EXERCISE PROMPT:
Give as a numbered list, with blank lines left out, the lines starting with the line that contains "You are a computer-use" and going on through the end of the records. Leave the pictures out of the answer.

INPUT RECORDS:
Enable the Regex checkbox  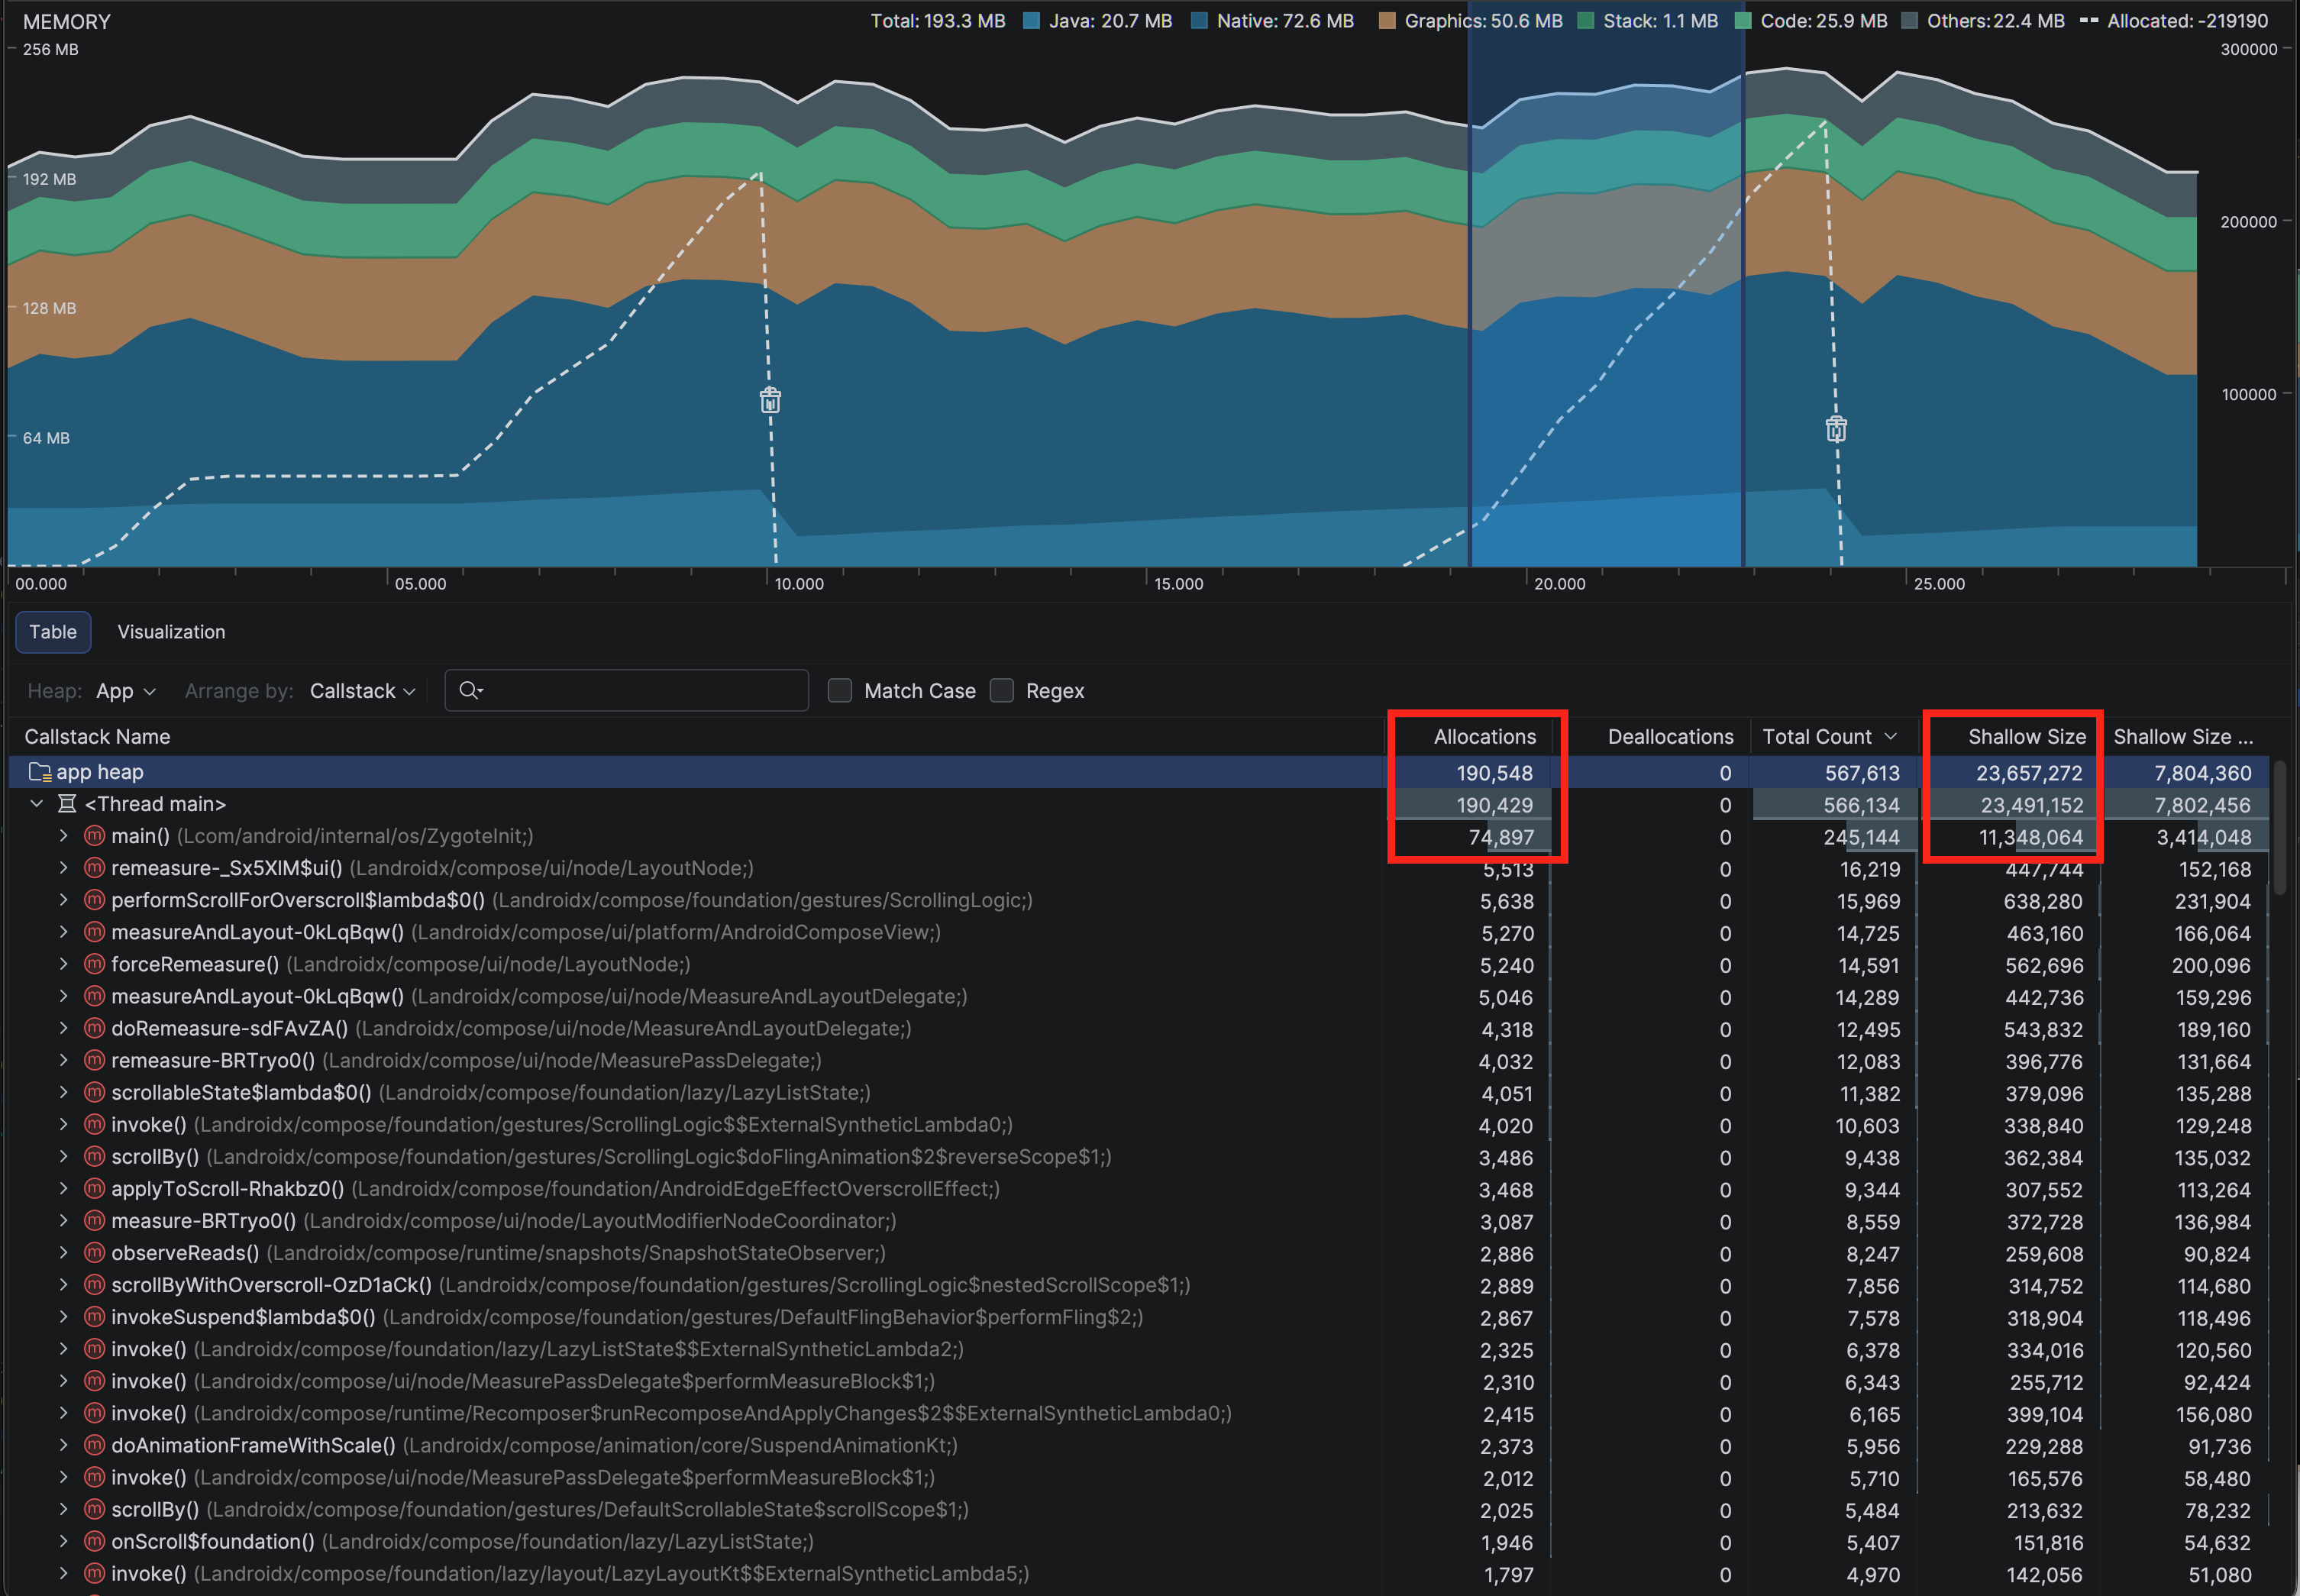[1002, 690]
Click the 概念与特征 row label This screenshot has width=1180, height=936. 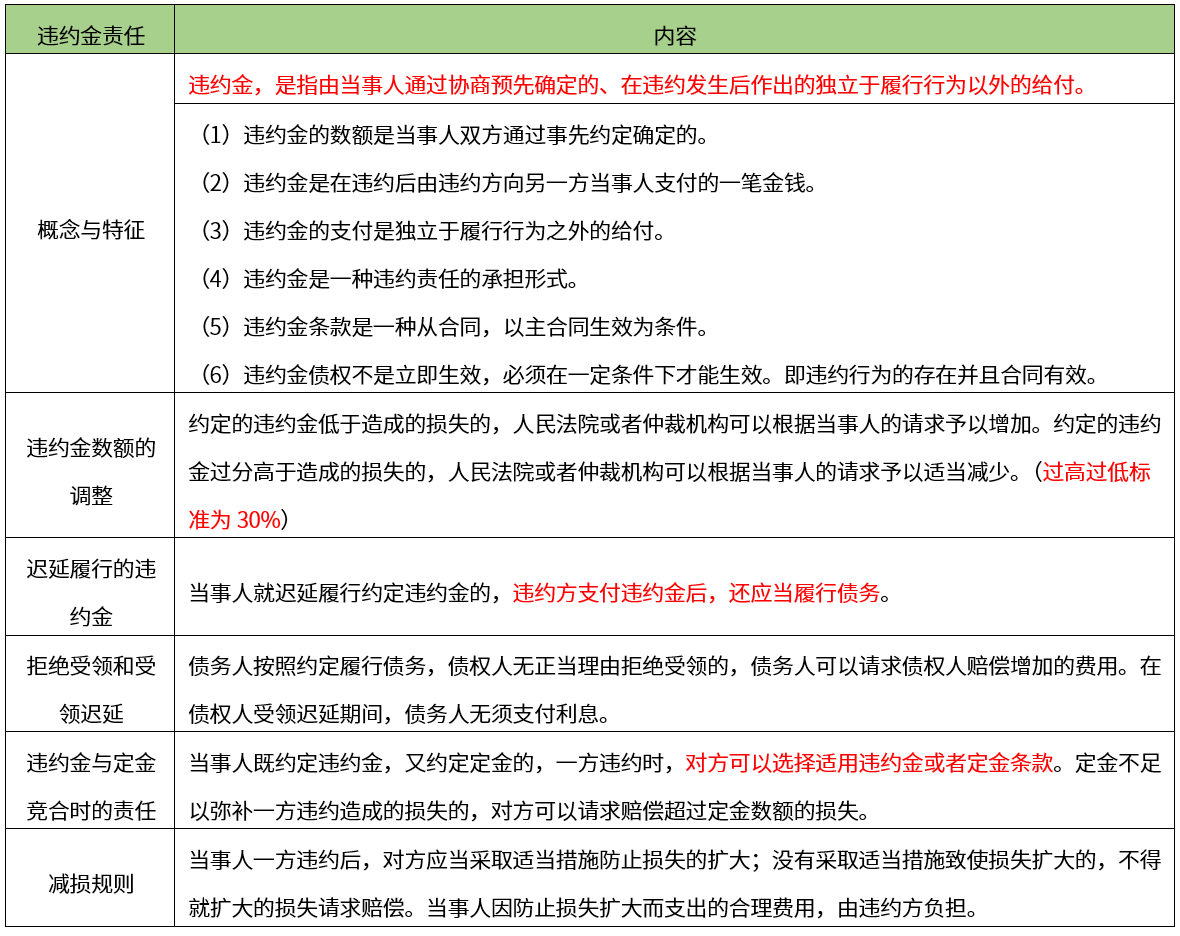90,231
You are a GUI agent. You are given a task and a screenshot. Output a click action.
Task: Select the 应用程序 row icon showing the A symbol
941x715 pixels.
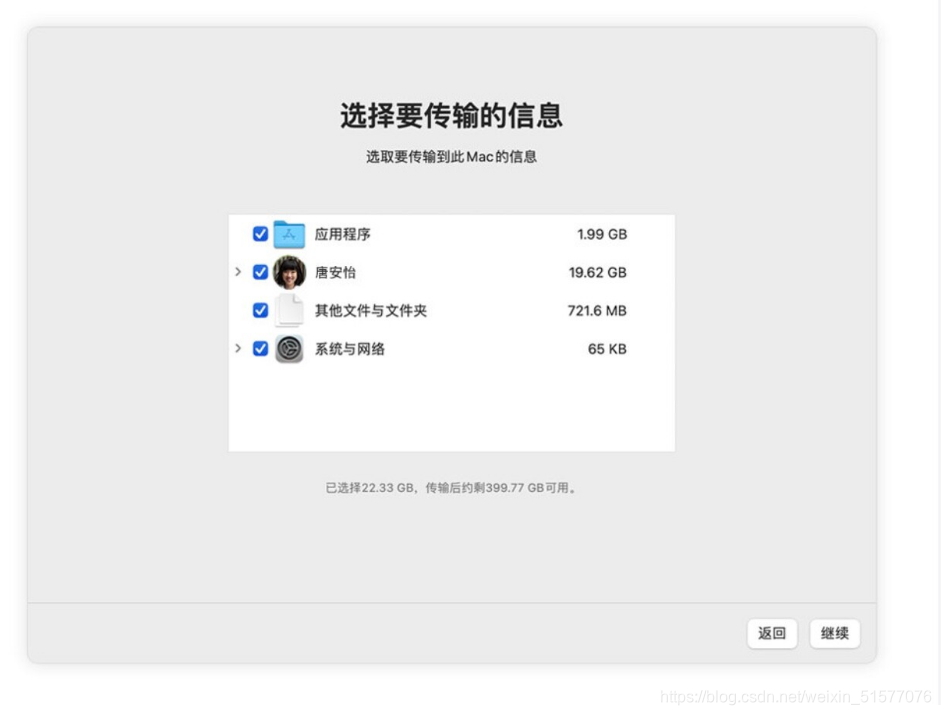(x=288, y=234)
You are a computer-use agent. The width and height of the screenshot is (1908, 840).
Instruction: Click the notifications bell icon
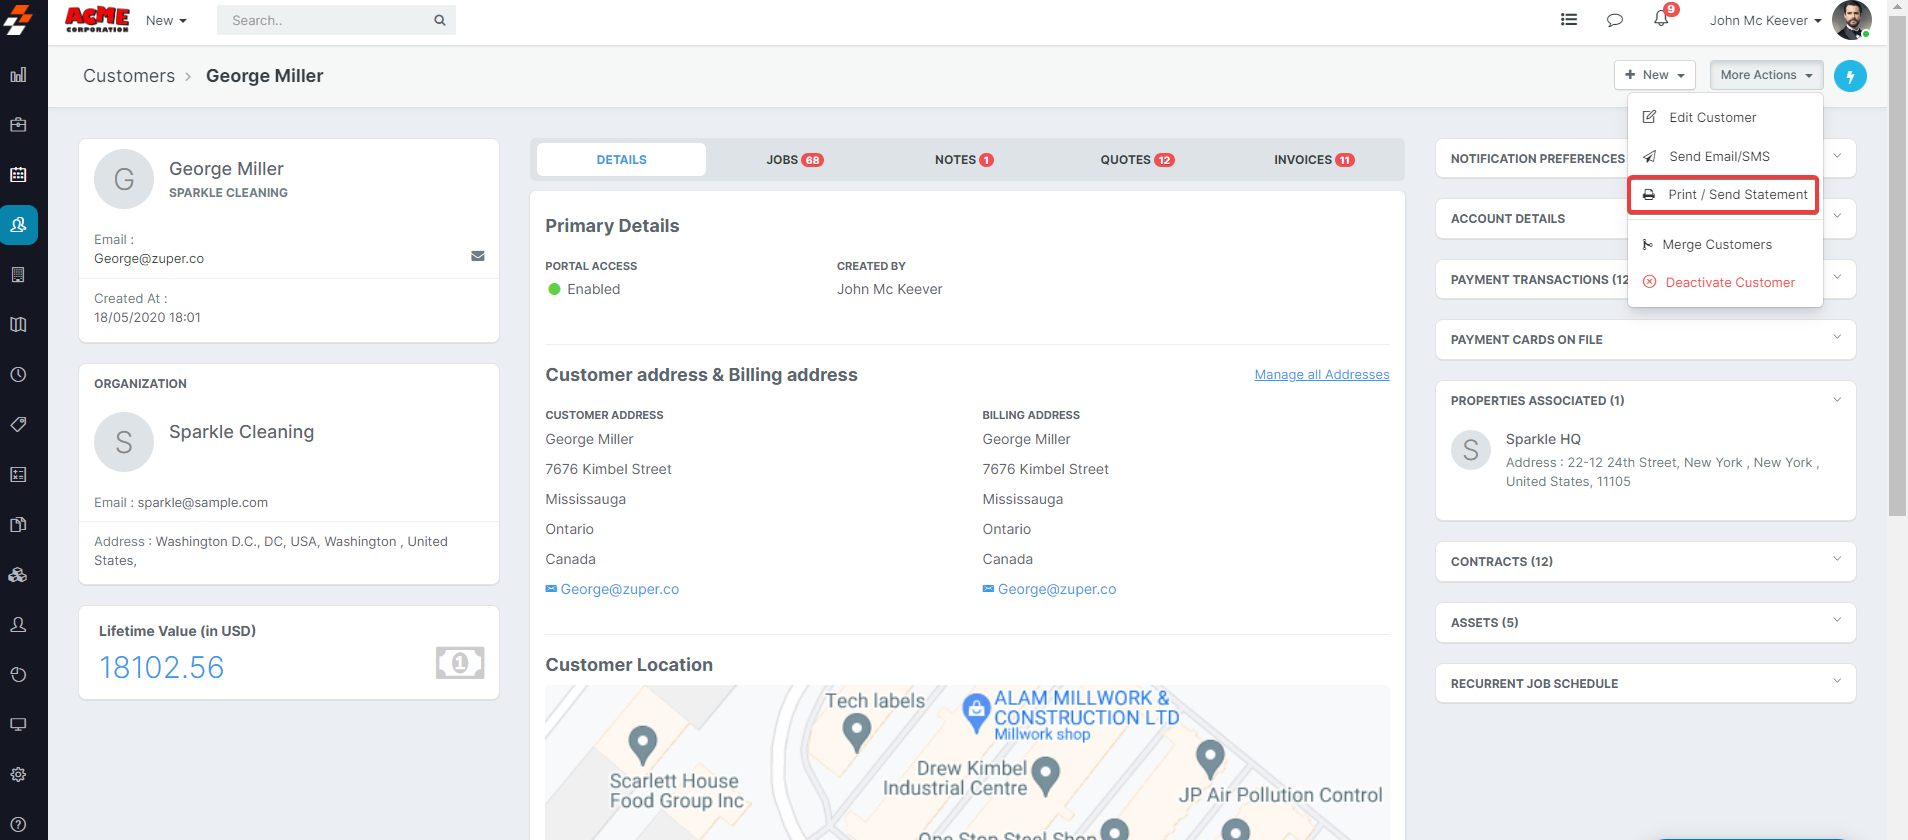(1661, 19)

ANSWER FOR THE TASK:
1. You are a computer-use agent. The width and height of the screenshot is (1908, 840).
2. Instruction: Click the notifications bell icon
3. (1661, 19)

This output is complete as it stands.